> [GIVEN TASK] Can you convert the records from the line with "Instagram (955, 2190)" up to and including the line with "Refuse all cookies (815, 2529)" into a numbered list, skipping any blank lines?

Data for locating visible targets:
-----
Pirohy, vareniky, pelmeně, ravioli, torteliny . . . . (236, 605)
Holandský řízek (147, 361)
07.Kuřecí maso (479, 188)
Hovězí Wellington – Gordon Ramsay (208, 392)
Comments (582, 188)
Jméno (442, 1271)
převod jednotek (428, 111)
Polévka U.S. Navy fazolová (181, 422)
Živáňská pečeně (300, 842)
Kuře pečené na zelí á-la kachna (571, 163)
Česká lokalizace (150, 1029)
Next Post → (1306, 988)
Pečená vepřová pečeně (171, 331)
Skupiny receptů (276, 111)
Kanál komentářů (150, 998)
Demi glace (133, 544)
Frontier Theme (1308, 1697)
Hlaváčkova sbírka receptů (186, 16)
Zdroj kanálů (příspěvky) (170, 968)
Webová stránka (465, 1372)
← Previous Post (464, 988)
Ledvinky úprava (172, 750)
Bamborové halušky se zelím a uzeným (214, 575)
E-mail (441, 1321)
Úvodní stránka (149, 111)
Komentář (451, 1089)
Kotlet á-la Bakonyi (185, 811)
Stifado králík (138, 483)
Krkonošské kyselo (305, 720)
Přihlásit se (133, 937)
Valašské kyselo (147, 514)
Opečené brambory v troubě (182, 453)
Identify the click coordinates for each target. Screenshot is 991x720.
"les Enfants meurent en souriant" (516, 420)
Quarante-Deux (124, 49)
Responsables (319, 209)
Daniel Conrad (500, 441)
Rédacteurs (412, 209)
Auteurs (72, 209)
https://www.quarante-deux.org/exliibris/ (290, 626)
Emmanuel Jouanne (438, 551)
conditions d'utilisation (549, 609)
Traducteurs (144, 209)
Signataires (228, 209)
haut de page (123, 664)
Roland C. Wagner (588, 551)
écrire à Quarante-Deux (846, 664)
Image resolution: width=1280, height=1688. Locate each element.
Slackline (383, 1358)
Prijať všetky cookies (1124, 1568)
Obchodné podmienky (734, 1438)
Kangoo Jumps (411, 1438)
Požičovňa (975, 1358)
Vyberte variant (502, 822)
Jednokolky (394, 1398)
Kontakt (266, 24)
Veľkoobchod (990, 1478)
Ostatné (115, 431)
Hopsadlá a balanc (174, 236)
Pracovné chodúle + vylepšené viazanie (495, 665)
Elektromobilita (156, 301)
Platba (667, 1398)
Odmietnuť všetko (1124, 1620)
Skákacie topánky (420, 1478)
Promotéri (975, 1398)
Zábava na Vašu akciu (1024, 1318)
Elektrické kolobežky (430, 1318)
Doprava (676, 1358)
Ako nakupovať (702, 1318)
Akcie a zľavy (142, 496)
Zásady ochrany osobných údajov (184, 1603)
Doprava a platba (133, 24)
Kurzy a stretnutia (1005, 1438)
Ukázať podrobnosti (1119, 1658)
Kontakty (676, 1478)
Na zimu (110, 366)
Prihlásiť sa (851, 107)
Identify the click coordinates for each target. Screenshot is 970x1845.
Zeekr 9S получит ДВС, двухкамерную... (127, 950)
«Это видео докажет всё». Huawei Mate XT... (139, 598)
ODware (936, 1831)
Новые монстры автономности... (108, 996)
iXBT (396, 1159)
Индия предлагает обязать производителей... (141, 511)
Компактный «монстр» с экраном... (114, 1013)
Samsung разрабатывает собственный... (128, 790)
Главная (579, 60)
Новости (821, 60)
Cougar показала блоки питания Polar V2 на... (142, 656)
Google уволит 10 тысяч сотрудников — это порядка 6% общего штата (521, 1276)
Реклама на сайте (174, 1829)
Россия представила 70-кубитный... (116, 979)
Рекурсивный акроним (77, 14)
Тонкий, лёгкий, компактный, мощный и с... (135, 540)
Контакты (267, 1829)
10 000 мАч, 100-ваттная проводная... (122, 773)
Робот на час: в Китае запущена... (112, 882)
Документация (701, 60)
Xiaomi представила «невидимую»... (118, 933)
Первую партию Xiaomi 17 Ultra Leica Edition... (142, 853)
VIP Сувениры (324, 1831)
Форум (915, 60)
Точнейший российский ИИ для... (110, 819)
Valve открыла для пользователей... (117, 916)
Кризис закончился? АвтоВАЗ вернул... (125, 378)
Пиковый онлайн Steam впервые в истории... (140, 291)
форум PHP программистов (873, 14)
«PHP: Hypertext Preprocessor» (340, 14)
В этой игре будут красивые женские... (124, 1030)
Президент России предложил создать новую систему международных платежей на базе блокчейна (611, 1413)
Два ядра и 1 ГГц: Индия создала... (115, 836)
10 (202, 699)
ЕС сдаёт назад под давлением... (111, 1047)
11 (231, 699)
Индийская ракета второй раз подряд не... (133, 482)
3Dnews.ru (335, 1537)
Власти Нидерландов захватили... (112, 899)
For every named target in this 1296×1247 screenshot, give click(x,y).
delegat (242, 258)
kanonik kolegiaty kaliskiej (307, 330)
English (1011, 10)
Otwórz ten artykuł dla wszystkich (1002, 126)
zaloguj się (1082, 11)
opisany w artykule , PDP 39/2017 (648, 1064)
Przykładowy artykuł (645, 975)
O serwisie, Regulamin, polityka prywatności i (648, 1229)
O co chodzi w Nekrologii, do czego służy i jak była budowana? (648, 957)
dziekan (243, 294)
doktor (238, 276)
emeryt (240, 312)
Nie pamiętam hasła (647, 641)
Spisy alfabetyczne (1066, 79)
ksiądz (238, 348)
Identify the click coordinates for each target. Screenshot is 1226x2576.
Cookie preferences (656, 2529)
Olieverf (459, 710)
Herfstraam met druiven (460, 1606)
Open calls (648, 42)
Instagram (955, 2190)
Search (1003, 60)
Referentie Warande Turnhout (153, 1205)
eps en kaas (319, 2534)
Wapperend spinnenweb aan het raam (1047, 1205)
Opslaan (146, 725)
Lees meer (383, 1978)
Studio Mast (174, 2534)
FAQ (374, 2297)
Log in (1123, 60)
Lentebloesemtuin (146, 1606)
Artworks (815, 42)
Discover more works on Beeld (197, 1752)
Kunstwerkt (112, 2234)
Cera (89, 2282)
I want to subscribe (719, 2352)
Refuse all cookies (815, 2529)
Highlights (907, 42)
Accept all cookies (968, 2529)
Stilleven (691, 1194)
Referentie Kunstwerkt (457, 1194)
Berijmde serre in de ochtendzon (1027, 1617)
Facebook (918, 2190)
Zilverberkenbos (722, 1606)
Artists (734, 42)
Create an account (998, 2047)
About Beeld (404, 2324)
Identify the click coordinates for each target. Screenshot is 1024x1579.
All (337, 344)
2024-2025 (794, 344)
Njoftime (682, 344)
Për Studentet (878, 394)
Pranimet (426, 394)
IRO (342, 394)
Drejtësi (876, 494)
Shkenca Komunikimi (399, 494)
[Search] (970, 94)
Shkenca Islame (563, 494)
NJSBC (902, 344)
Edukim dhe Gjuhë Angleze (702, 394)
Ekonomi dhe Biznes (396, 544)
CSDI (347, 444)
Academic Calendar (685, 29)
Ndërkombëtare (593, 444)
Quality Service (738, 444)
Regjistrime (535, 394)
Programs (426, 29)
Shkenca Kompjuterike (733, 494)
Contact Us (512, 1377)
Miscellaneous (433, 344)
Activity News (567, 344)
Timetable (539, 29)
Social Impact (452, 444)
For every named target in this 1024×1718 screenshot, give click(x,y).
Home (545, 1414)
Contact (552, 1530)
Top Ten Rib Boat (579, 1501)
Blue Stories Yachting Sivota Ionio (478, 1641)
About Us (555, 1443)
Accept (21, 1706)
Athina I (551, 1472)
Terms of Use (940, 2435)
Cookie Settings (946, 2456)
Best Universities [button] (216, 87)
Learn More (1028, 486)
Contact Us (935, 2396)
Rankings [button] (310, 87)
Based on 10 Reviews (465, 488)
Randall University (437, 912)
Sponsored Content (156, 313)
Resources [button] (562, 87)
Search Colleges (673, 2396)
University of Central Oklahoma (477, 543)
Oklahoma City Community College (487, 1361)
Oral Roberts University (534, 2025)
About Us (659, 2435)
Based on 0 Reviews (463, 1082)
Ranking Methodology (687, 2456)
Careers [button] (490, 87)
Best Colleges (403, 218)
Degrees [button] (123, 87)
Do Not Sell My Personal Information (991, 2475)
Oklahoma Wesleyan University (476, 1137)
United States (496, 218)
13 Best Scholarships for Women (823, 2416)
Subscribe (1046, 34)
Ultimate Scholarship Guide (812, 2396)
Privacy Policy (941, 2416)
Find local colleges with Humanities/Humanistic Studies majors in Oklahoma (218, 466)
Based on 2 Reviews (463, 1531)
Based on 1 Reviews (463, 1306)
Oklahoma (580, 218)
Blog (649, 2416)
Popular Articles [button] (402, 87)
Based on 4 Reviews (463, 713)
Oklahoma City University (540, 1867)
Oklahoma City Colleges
-----
> [SOLUTION FOR THIS TASK]
1. Instagram (955, 2190)
2. Search (1003, 60)
3. Referentie Warande Turnhout (153, 1205)
4. eps en kaas (319, 2534)
5. Wapperend spinnenweb aan het raam (1047, 1205)
6. Opslaan (146, 725)
7. Lees meer (383, 1978)
8. Studio Mast (174, 2534)
9. FAQ (374, 2297)
10. Log in (1123, 60)
11. Lentebloesemtuin (146, 1606)
12. Artworks (815, 42)
13. Discover more works on Beeld (197, 1752)
14. Kunstwerkt (112, 2234)
15. Cera (89, 2282)
16. I want to subscribe (719, 2352)
17. Refuse all cookies (815, 2529)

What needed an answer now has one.